I think your take is right. Just because people perceive you to not be good doesn’t mean you should think you are not good as a team:
“My point was different people get motivated in different ways. There’s no question. If that gets people motivated – the whole underdog mantra? If that gets people motivated? Good. The point I wanted to make was we shouldn’t consider ourselves underdogs per say. Other people might, but the expectations in our clubhouse should be higher then the expectations from the outside.”
What are your expectations for this season?
“I think we are going to go as far as the youthfulness and the energy of this team takes us. I think it’s no secret we are going to run a lot of young and inexperienced guys out there this year. I think that can go one of two ways. Either some of these guys can be a little overwhelmed and not perform up to their capabilities or you can really go out there jump up and bite on some people playing that style of baseball. I know that when I played on some veteran teams with Carlos Delgado, Carlos Beltran, Paul Lo Duca, the teams that gave us the most trouble and really made us nervous was the end of 2007 and the end of 2008. The Florida Marlins. They were young. They brought that energy. Those are the teams that gave us a problem when we were a veteran team, so hopefully we can be that kind of team that goes and brings that energy day in and day out. We have a lot of young guys that I really believe are going to be great players and they are going to have to learn on the job and they are going to have do that quickly, so I think we will go as far as these young guys take us, but I like that. I like having…I rather have a little less talent with this youthful energy we have then maybe some veterans that might be a little more talented, but don’t bring that energy that these young guys do.”
Do you have to have a different role on this team based on what’s expected of you and the talent around you?
“I mean a different mindset? Yes. I don’t think that I need to go out there and play any differently. I think that whether I was a rookie or now I try to go out there and lead by example. That’s playing the game hard and playing the game the right way. I think that’s the type of guy that I looked up to when I was younger, so that’s the kind of guy I want to be now.”
What goes through your head when you see Carlos Beltran and Jose Reyes leave this team while the payroll continues to fall lower?

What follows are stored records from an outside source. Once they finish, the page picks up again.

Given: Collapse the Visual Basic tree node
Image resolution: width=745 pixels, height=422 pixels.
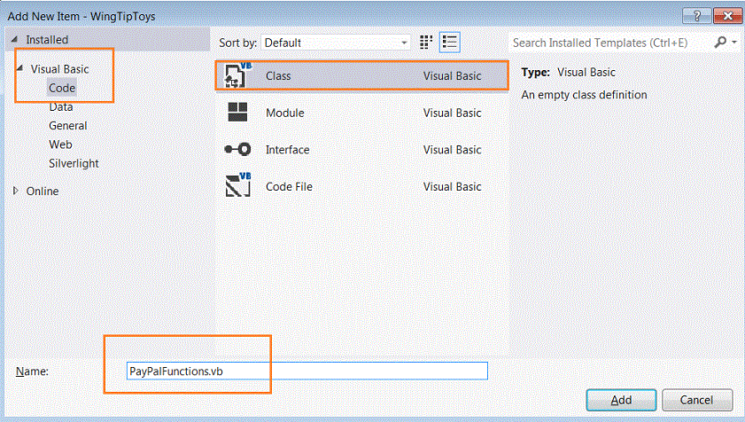Looking at the screenshot, I should (x=19, y=68).
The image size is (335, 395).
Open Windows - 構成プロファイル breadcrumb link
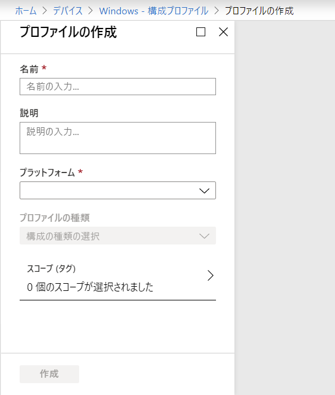(154, 11)
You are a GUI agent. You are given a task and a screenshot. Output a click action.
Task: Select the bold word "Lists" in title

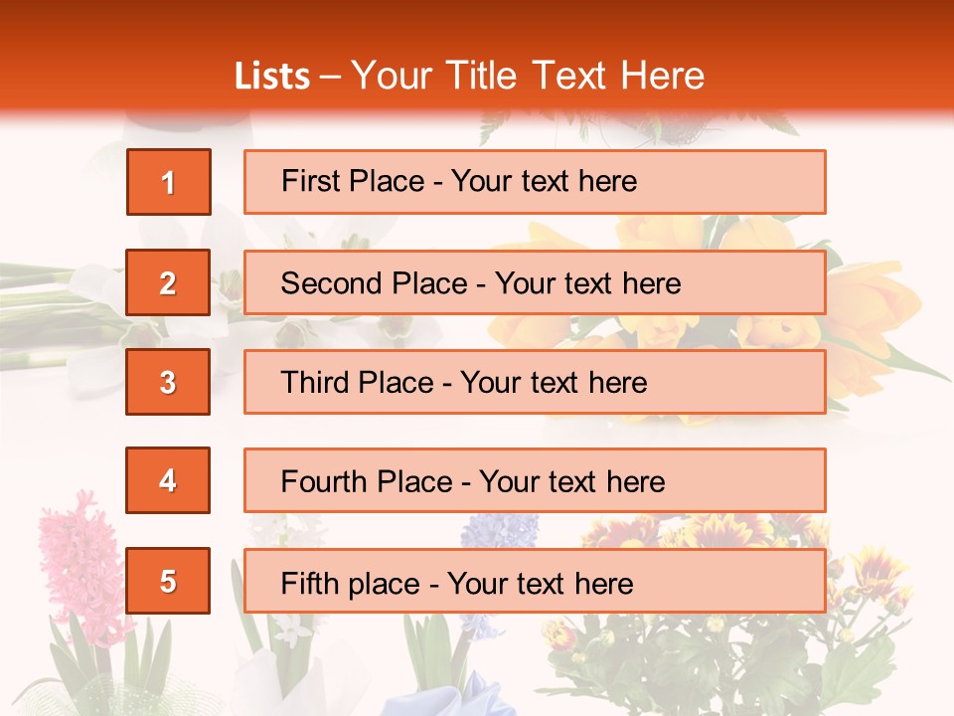(272, 77)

“There’s no question I am going to miss Jose. I think the organization is going to miss Jose. I’m sure the fans will miss Jose, but it makes no sense if we sit around and start feeling sorry for ourselves and worry about who’s not here. That’s when it becomes a long year and you become focused on the wrong things. If you ask anybody Jose is a great player. He is probably one of the best homegrown Mets position players that they’ve ever brought up in their system. Of course it’s tough to see him leave. Not only on a professional level, but we’ve been through a lot together. We’ve been very close. He’s like a baseball brother to me. It’s tough to see him go, but on the other hand that’s why the front office gets paid to make those tough decisions. You have to understand he was worth a lot of money and those are tough decisions that have to be made. They made their decision and now we have to go out there and pick up some of slack. Ruben Tejada is going to be just fine. Is he going to be Jose Reyes? I doubt it at least this year, but I think he will develop into a tremendous player and knowing Jose is not going to be here we each have to pick up the slack a little bit.”